The bidding process for the Kenyan SNO has been thrown into chaos after it was cancelled by the Minister Raphael Tuju. On Monday morning last week, the Kenyan regulator CCK sent a press release to newsrooms announcing that the ceremony would proceed as planned. Hours later, a second advisory was hurriedly sent to the press cancelling the event.

It was not until Thursday that Tuju publicly admitted that he had indeed ordered the cancellation of the event, after receiving several representations alleging impropriety in the tendering process.

One of the difficulties of the tendering process has been the stability of the consortia involved. Care had to be taken to obviate the problems which have bedevilled the Third Mobile operator, where the winners of the licence are yet to hit the road, mainly due to disagreements between members of the Consortium over the raising of agreed funds.

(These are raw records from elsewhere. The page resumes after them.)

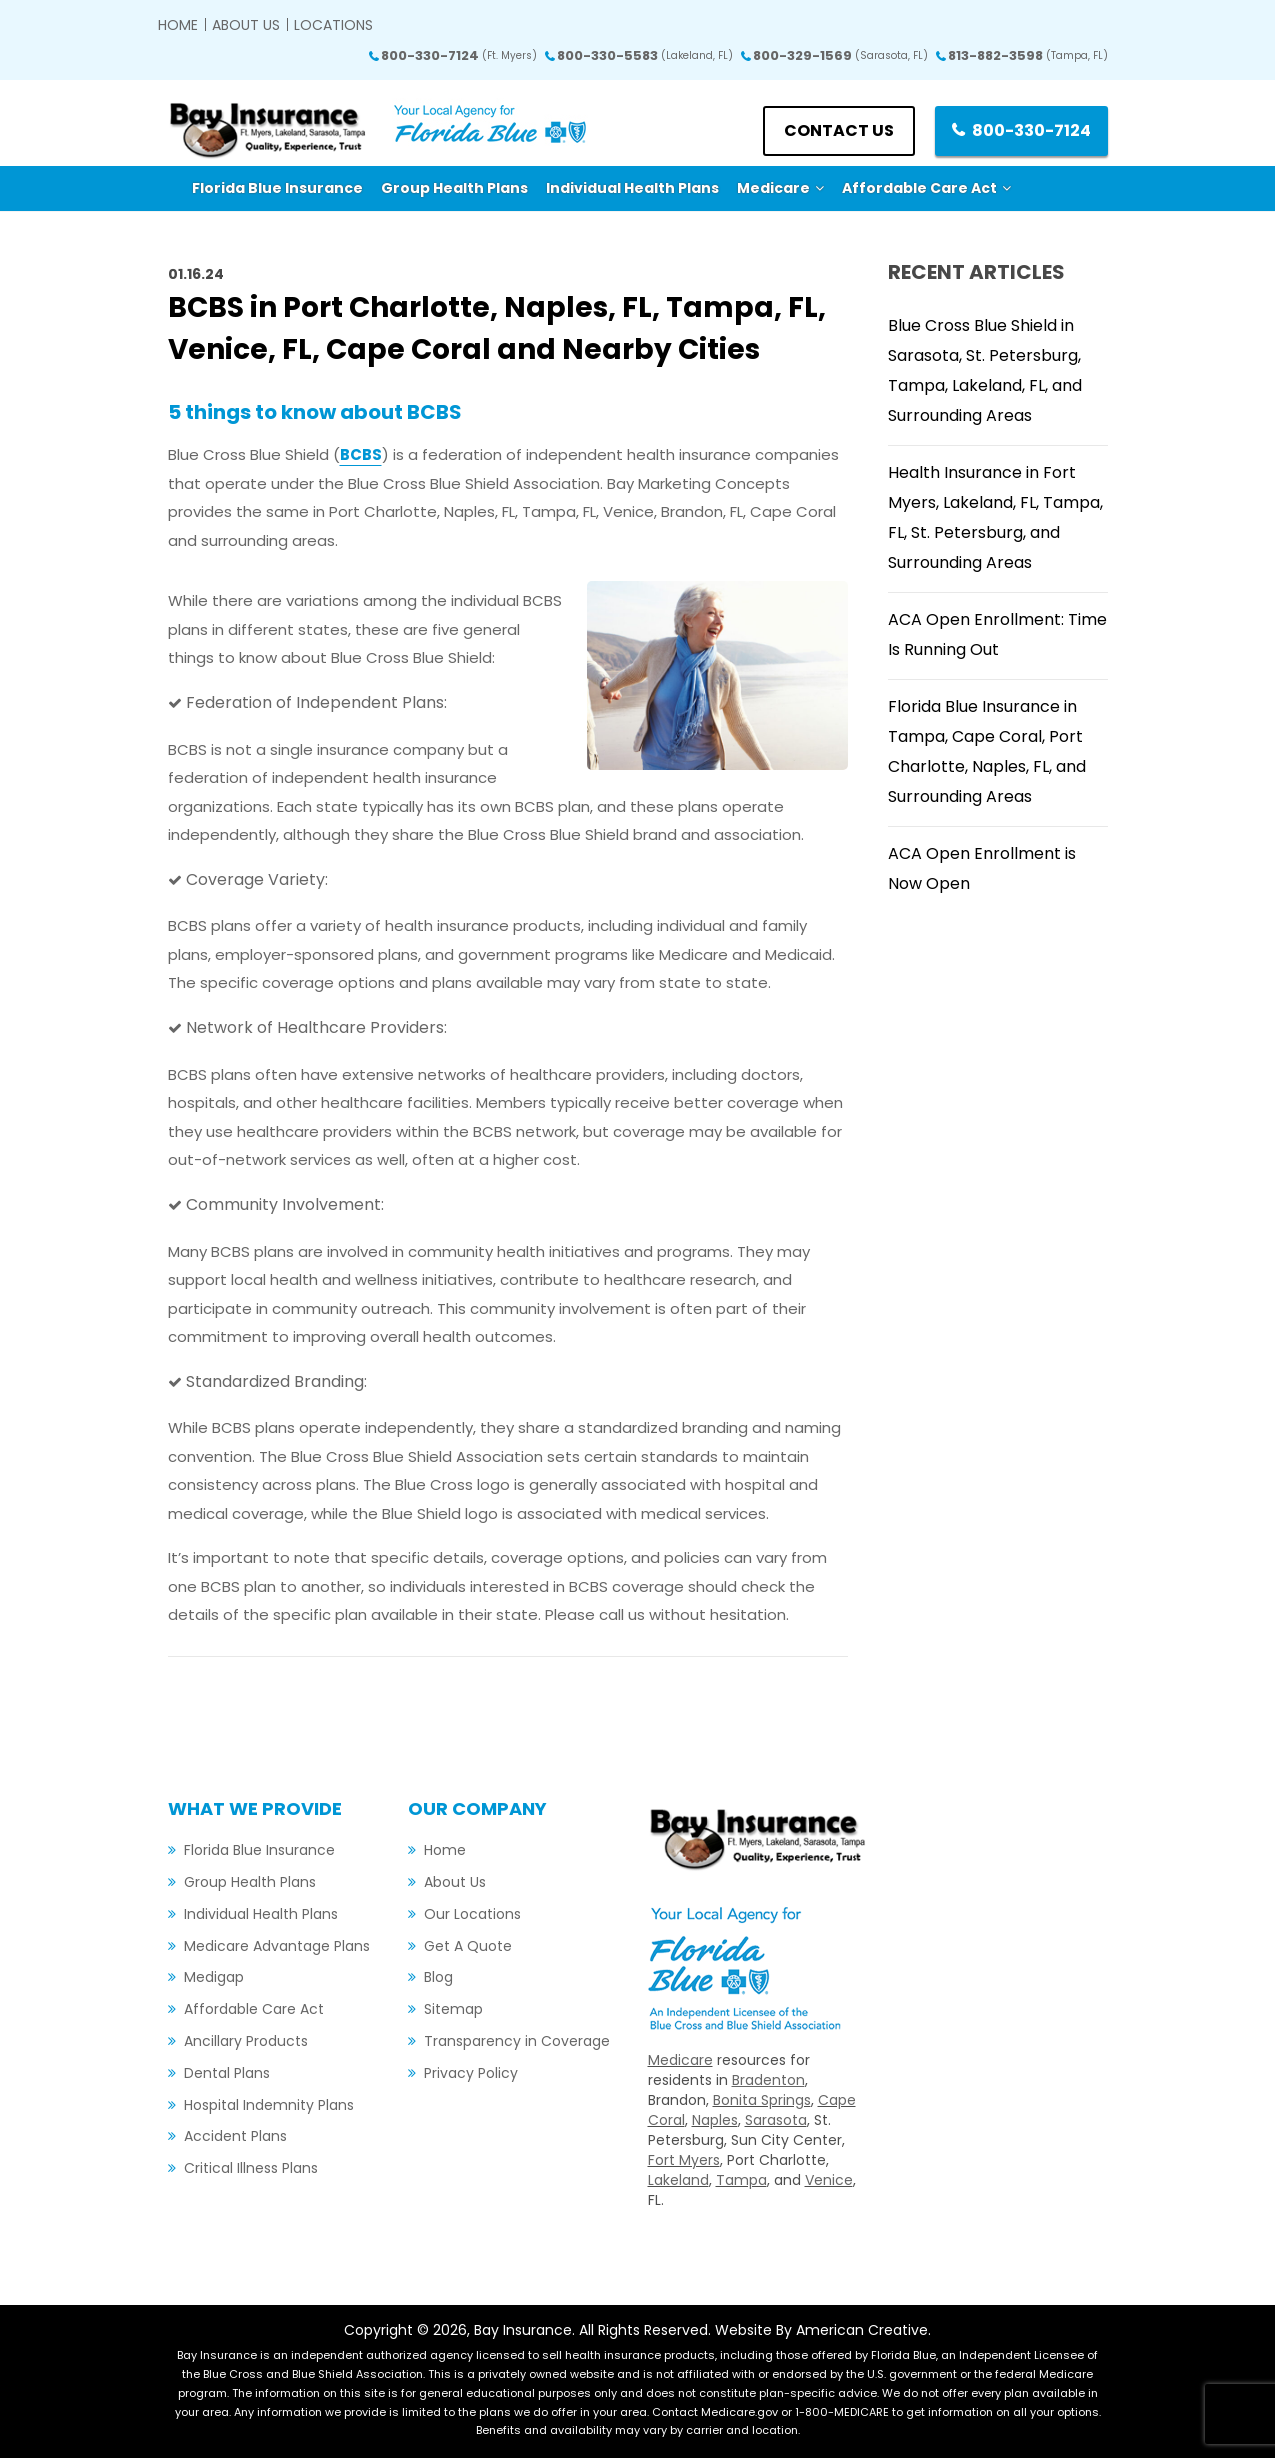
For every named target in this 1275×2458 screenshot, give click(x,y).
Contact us (839, 130)
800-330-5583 (645, 55)
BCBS (361, 454)
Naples (715, 2120)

It is understood that in the process of these enquiries, cases emerged where some key members of the consortium disowned their alleged partners. In turn, this created a great deal of anxiety among the competitors, because those whose bids had problems came to know about them in advance.Thus, the bidders who had disagreements with their fellow consortium members mounted a major campaign to have the announcement of the winner postponed.

One of these consortium disagreements has already gone to court. Wildstream Communications Ltd wants Telecommunication Consultants of India stopped from taking part. It says that Telecommunication Consultants was its partner before it withdrew from the consortium and joined other partners contrary to an agreement signed last year.

On Tuesday last week, Chacha Odera argued before High Court judge Onesmus Mutungi that the application filed by Wildstream Communications be dismissed because the plaintiff had not provided enough evidence to prove it would be damaged if it lost the international tender advertised by the Government. Odera informed the court that Wildstream Communications must provide a security of Sh200 million, which it had failed to do.

The fact that the Treasury had reduced the reserve price for the licence from Sh3.8 billion to Sh2 billion dollars was turned into ammunition to shoot the process down. Having only been appointed to the ministry recently, and figuring that he needed more time to asses the complaints, Mr Tuju decided to act.